** THE DATA **
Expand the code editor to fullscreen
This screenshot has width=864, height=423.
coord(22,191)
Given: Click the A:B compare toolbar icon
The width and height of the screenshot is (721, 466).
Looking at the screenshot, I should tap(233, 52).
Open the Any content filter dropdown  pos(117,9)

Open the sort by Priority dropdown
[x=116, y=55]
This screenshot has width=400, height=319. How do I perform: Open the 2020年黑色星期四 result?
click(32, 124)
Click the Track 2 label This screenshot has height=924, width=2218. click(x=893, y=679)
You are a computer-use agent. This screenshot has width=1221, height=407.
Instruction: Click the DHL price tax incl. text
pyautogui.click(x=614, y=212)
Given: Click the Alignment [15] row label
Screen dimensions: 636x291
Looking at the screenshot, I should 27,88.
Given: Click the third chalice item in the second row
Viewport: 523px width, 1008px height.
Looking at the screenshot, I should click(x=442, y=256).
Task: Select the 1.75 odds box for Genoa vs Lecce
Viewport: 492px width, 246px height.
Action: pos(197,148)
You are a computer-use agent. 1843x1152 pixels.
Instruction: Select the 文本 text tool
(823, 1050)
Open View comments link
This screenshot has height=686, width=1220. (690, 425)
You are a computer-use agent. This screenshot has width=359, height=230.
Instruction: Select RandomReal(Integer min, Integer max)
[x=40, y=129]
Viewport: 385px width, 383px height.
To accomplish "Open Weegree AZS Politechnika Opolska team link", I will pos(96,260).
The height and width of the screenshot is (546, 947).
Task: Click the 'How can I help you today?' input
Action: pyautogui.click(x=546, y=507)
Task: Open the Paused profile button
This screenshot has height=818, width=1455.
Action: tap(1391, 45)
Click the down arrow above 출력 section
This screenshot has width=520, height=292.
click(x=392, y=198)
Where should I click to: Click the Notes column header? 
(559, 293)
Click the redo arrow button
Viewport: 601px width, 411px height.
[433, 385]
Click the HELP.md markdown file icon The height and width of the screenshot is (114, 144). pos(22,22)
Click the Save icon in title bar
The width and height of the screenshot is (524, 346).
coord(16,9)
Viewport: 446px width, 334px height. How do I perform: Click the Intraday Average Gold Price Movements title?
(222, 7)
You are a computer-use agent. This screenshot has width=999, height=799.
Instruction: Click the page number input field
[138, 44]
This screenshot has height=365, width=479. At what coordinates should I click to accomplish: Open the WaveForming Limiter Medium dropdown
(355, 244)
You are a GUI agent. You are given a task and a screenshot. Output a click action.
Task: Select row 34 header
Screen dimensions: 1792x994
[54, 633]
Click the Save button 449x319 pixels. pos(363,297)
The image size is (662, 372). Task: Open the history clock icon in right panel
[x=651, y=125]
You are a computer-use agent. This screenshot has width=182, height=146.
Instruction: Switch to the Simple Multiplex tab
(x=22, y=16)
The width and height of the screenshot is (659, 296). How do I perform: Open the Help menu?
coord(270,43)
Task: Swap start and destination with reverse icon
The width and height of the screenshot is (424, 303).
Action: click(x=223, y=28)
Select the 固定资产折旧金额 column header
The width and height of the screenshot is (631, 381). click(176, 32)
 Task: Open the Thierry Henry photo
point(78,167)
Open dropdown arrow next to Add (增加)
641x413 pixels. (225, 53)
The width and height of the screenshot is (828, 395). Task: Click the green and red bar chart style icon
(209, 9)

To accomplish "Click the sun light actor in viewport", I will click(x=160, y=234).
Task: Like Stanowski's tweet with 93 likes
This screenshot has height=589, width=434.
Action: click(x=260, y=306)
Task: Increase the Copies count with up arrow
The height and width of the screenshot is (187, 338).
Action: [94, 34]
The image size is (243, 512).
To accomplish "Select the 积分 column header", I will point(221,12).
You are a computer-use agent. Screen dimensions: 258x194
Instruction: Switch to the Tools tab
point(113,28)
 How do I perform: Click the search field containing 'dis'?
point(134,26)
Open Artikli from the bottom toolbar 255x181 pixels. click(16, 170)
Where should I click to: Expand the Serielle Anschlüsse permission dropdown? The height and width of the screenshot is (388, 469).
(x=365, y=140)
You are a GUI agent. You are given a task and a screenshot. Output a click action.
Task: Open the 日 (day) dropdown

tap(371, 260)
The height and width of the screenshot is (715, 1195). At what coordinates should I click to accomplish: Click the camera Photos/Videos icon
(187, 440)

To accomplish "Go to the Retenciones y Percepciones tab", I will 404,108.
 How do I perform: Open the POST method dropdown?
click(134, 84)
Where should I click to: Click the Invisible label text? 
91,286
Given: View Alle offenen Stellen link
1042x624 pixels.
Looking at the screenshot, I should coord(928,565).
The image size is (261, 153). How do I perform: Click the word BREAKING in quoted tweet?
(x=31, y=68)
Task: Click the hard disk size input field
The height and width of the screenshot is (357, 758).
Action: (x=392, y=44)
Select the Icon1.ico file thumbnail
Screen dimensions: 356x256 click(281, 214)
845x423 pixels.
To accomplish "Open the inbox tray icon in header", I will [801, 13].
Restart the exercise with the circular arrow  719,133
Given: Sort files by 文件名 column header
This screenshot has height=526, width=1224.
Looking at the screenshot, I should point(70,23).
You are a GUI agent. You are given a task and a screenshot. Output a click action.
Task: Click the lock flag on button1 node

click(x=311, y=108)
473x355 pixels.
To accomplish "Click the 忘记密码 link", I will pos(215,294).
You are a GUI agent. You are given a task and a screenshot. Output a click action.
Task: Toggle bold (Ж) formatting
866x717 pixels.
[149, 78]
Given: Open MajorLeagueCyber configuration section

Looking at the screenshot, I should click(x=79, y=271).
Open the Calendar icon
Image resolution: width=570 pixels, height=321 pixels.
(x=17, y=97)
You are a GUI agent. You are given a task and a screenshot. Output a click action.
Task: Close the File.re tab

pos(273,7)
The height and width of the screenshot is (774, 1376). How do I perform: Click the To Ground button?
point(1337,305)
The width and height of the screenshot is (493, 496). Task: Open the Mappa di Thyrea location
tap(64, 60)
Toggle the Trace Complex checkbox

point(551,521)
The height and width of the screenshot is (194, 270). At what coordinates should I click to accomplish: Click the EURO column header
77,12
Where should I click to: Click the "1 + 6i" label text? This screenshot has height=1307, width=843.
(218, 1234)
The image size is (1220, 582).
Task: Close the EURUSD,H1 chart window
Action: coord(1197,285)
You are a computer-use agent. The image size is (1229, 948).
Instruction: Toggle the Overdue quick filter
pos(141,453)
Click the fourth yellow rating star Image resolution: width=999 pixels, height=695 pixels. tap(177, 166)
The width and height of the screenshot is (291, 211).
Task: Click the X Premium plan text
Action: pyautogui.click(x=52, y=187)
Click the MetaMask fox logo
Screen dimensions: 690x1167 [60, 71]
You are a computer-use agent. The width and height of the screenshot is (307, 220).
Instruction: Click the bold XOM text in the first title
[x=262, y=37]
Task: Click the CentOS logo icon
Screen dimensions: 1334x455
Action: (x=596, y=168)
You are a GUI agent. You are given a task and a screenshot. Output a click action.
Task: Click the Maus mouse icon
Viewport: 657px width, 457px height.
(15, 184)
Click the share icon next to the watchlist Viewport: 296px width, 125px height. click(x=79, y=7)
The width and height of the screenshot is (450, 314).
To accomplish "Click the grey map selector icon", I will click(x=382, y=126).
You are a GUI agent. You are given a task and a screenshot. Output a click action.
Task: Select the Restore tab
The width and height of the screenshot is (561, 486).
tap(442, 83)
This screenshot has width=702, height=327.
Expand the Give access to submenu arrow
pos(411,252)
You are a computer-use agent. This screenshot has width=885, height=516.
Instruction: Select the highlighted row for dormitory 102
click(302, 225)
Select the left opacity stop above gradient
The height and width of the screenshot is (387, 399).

** WHAT NEEDS TO BE DONE **
Copy the material word for word, beginning with its first line and ending after the line that contains "click(32, 124)".

** REPLY TO THE TASK **
Expand the code editor to fullscreen
This screenshot has width=864, height=423.
coord(22,191)
Given: Click the A:B compare toolbar icon
The width and height of the screenshot is (721, 466).
Looking at the screenshot, I should tap(233, 52).
Open the Any content filter dropdown  pos(117,9)

Open the sort by Priority dropdown
[x=116, y=55]
This screenshot has width=400, height=319. How do I perform: Open the 2020年黑色星期四 result?
click(32, 124)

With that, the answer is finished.